Supplied data
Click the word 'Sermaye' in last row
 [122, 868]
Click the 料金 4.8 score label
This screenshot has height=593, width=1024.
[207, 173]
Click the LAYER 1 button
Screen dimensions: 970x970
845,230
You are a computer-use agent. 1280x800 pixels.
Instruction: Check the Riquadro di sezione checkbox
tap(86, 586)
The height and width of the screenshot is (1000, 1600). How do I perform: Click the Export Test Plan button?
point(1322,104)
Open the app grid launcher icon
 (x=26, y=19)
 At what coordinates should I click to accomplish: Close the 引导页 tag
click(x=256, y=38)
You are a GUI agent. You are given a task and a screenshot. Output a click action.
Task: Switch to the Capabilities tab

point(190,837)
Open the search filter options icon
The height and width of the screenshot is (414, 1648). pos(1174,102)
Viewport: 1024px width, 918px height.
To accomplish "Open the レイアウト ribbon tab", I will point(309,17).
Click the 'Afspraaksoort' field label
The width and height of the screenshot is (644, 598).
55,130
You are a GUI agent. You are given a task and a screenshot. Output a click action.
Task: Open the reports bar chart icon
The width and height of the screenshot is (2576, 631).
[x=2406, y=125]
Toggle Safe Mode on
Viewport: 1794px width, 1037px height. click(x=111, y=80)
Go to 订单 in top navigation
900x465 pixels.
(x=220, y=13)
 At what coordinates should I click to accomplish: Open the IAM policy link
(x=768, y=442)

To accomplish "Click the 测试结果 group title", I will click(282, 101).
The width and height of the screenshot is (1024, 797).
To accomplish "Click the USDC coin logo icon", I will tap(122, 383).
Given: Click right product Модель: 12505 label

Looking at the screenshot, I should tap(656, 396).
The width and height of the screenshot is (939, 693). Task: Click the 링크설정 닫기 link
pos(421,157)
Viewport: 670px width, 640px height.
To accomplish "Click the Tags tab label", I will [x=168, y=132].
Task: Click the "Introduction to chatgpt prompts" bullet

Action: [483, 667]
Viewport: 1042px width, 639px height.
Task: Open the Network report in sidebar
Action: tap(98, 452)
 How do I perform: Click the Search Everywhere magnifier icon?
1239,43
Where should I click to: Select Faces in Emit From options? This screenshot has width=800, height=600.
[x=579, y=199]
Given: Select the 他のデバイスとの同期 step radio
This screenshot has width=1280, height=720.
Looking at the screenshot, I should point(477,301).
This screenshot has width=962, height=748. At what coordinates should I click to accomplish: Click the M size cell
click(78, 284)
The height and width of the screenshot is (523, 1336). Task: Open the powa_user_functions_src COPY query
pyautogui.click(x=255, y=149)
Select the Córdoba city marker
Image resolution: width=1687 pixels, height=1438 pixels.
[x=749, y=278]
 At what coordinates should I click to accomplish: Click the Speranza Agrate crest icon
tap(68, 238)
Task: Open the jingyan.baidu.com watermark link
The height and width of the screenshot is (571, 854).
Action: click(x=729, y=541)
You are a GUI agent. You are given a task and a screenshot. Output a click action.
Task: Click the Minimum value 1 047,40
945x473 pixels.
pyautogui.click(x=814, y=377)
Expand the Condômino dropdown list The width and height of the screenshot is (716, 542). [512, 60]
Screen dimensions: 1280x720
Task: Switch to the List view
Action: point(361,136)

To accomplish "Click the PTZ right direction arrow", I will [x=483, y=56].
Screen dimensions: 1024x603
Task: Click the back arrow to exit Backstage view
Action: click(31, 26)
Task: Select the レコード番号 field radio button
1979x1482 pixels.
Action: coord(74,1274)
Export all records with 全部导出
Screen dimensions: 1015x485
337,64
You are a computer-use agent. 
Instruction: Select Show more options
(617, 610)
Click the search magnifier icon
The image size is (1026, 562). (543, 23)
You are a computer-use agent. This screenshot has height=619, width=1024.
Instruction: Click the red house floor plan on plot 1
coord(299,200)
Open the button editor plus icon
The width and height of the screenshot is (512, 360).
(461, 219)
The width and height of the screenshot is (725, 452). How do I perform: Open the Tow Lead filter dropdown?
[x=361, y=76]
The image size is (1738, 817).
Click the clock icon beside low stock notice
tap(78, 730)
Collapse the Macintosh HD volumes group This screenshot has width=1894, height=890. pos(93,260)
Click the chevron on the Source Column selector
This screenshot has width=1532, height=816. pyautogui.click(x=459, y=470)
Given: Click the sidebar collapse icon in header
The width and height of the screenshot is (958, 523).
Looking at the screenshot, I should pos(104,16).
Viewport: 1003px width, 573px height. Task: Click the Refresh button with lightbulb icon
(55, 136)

What is expected
Retype the data. Keep every word as it stands.

Exercise output
Click the word 'Sermaye' in last row
 [122, 868]
Click the 料金 4.8 score label
This screenshot has height=593, width=1024.
[207, 173]
Click the LAYER 1 button
Screen dimensions: 970x970
845,230
You are a computer-use agent. 1280x800 pixels.
Instruction: Check the Riquadro di sezione checkbox
tap(86, 586)
The height and width of the screenshot is (1000, 1600). How do I perform: Click the Export Test Plan button?
point(1322,104)
Open the app grid launcher icon
 (x=26, y=19)
 At what coordinates should I click to accomplish: Close the 引导页 tag
click(x=256, y=38)
You are a GUI agent. You are given a task and a screenshot. Output a click action.
Task: Switch to the Capabilities tab

point(190,837)
Open the search filter options icon
The height and width of the screenshot is (414, 1648). pos(1174,102)
Viewport: 1024px width, 918px height.
To accomplish "Open the レイアウト ribbon tab", I will point(309,17).
Click the 'Afspraaksoort' field label
The width and height of the screenshot is (644, 598).
55,130
You are a GUI agent. You are given a task and a screenshot. Output a click action.
Task: Open the reports bar chart icon
The width and height of the screenshot is (2576, 631).
[x=2406, y=125]
Toggle Safe Mode on
Viewport: 1794px width, 1037px height. click(x=111, y=80)
Go to 订单 in top navigation
900x465 pixels.
(x=220, y=13)
 At what coordinates should I click to accomplish: Open the IAM policy link
(x=768, y=442)

To accomplish "Click the 测试结果 group title", I will click(282, 101).
The width and height of the screenshot is (1024, 797).
To accomplish "Click the USDC coin logo icon", I will tap(122, 383).
Given: Click right product Модель: 12505 label

Looking at the screenshot, I should tap(656, 396).
The width and height of the screenshot is (939, 693). Task: Click the 링크설정 닫기 link
pos(421,157)
Viewport: 670px width, 640px height.
To accomplish "Click the Tags tab label", I will [x=168, y=132].
Task: Click the "Introduction to chatgpt prompts" bullet

Action: [483, 667]
Viewport: 1042px width, 639px height.
Task: Open the Network report in sidebar
Action: tap(98, 452)
 How do I perform: Click the Search Everywhere magnifier icon?
1239,43
Where should I click to: Select Faces in Emit From options? This screenshot has width=800, height=600.
[x=579, y=199]
Given: Select the 他のデバイスとの同期 step radio
This screenshot has width=1280, height=720.
Looking at the screenshot, I should point(477,301).
This screenshot has width=962, height=748. At what coordinates should I click to accomplish: Click the M size cell
click(78, 284)
The height and width of the screenshot is (523, 1336). Task: Open the powa_user_functions_src COPY query
pyautogui.click(x=255, y=149)
Select the Córdoba city marker
Image resolution: width=1687 pixels, height=1438 pixels.
[x=749, y=278]
 At what coordinates should I click to accomplish: Click the Speranza Agrate crest icon
tap(68, 238)
Task: Open the jingyan.baidu.com watermark link
The height and width of the screenshot is (571, 854).
Action: click(x=729, y=541)
You are a GUI agent. You are given a task and a screenshot. Output a click action.
Task: Click the Minimum value 1 047,40
945x473 pixels.
pyautogui.click(x=814, y=377)
Expand the Condômino dropdown list The width and height of the screenshot is (716, 542). [512, 60]
Screen dimensions: 1280x720
Task: Switch to the List view
Action: point(361,136)

To accomplish "Click the PTZ right direction arrow", I will [x=483, y=56].
Screen dimensions: 1024x603
Task: Click the back arrow to exit Backstage view
Action: click(31, 26)
Task: Select the レコード番号 field radio button
1979x1482 pixels.
Action: coord(74,1274)
Export all records with 全部导出
Screen dimensions: 1015x485
337,64
You are a computer-use agent. 
Instruction: Select Show more options
(617, 610)
Click the search magnifier icon
The image size is (1026, 562). (543, 23)
You are a computer-use agent. This screenshot has height=619, width=1024.
Instruction: Click the red house floor plan on plot 1
coord(299,200)
Open the button editor plus icon
The width and height of the screenshot is (512, 360).
(461, 219)
The width and height of the screenshot is (725, 452). How do I perform: Open the Tow Lead filter dropdown?
[x=361, y=76]
The image size is (1738, 817).
Click the clock icon beside low stock notice
tap(78, 730)
Collapse the Macintosh HD volumes group This screenshot has width=1894, height=890. pos(93,260)
Click the chevron on the Source Column selector
This screenshot has width=1532, height=816. pyautogui.click(x=459, y=470)
Given: Click the sidebar collapse icon in header
The width and height of the screenshot is (958, 523).
Looking at the screenshot, I should pos(104,16).
Viewport: 1003px width, 573px height. Task: Click the Refresh button with lightbulb icon
(55, 136)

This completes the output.